10. Mai 2010: Die EU-Finanzminister und der IWF vereinbaren einen umfangreichen Rettungsmechanismus. Dieser besteht aus einem Finanzstabilisierungsmechanismus (EFSM), einem Finanzstabilisierungsfonds (EFSF) und parallelen IWF-Hilfen. Die EZB gibt mit dem Staatsanleihenkauf am Sekundärmarkt ihre politische Unabhängigkeit auf. Für den EFSF haftet der deutsche Steuerzahler zunächst mit 123 Mrd. EUR, für die IWF-Hilfen mit 15 Mrd. EUR und für den EFSM mit 11 Mrd. EUR.

Haftungspotenzial: 173,2 Mrd. EUR

November 2010 bis Mai 2011: Irland schlüpft als erstes Land unter den Rettungsmechanismus. Im Frühjahr 2011 trifft es auch Portugal.

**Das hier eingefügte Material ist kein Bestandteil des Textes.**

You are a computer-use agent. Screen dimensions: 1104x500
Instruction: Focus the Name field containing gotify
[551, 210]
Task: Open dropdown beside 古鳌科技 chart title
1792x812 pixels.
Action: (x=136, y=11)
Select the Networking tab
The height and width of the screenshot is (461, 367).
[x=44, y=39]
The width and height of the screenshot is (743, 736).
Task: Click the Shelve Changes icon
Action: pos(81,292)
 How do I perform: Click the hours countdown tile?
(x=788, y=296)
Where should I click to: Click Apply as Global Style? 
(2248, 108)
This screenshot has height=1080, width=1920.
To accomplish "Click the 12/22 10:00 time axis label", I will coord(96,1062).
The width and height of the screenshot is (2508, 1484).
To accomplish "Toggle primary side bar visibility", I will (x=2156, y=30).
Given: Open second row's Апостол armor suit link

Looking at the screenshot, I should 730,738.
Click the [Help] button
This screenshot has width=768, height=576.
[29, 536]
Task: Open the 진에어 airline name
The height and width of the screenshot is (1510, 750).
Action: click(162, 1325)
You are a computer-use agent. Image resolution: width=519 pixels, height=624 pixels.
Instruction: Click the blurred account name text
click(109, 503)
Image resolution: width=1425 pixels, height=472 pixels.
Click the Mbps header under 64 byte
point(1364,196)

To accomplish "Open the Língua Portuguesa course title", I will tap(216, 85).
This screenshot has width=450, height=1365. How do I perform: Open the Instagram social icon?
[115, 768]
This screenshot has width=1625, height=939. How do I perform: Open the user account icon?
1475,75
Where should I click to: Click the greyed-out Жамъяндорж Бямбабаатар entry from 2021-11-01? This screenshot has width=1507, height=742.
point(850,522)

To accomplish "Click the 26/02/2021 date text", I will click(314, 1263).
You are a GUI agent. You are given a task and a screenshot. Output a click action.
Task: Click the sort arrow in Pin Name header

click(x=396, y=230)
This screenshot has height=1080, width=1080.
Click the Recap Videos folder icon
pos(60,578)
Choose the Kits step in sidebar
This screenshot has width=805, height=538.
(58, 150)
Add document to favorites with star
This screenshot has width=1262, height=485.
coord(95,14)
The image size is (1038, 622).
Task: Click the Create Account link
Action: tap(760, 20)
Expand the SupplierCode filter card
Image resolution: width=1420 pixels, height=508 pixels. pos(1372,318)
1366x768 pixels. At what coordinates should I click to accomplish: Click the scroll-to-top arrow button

Dezember 2010: Bis Ende 2010 kauft die Europäische Zentralbank Staatsanleihen von Krisenstaaten im Umfang von 74 Mrd. EUR. Für diese haftet der deutsche Steuerzahler mit
20 Mrd. EUR.

Haftungspotenzial: 193,2 Mrd. EUR

25. März 2011: Die Staats- und Regierungschefs der Eurozone einigen sich auf die Einführung eines dauerhaften Krisenfonds. Der Europäische Stabilitätsmechanismus soll mit 700 Mrd. EUR ausgestattet werden und Mitte 2013 in Kraft treten. Der deutsche Steuerzahler würde dann mit 190 Mrd. EUR haften.

20. Juni 2011: Die EU-Finanzminister beschließen eine Ausweitung des EFSF auf ein Kreditpotenzial von 440 Mrd. EUR. Damit steigt der deutsche Haftungsanteil von 123 auf 211 Mrd. EUR. Ende 2011 stimmt auch der Bundestag zu.

Haftungspotenzial: 281,2 Mrd. EUR

23. bis 27. Oktober 2011: Die Euroländer beschließen auf einem Doppelgipfel einen 50-prozentigen Schuldenschnitt Griechenlands für private Gläubiger und ein zweites 130-Milliarden-Griechenland-Rettungspaket, das ein ursprünglich im Juli 2011 beschlossenes 109-Milliarden-Paket ersetzt. Das Ausmaß einer möglichen Mehrbelastung des deutschen Steuerzahlers steht zu Redaktionsschluss noch nicht abschließend fest.

9. Dezember 2011: Die EU-Regierungschefs einigen sich darauf, den eigentlich erst für Mitte 2013 geplanten ESM um ein Jahr vorzuziehen. Im Frühjahr 2012 wird die entsprechende Bundestag-Abstimmung erwartet.

Februar 2012: Die EZB setzt den Staatsanleihenkauf fort. Seit Mai 2010 hat sie Staatsanleihen schuldengeplagter Euro-Staaten wie Griechenland, Irland, Italien, Portugal und Spanien im Umfang von 219 Mrd. EUR gekauft. Der deutsche Steuerzahler haftet dafür mit 59,1 Mrd. EUR.

Haftungspotenzial: 320,3 Mrd. EUR

Das derzeitige Haftungspotenzial des deutschen Steuerzahlers würde sich mit Inkrafttreten des ESM noch einmal drastisch erhöhen. Am geplanten Nachfolgerettungsschirm wird Deutschland wohl mit 190 Mrd. EUR beteiligt sein. Der BdSt hat nicht nur konstant auf das stetig wachsende Haftungspotenzial verwiesen, sondern auch im Rahmen seiner Protestkartenaktion vehement an die Abgeordneten des Deutschen Bundestages appelliert, keine weiteren Haftungsrisiken einzugehen. Das Karl-Bräuer-Institut des BdSt hat in mehreren Publikationen auf die Wirkungslosigkeit dieser Symptompolitik hingewiesen.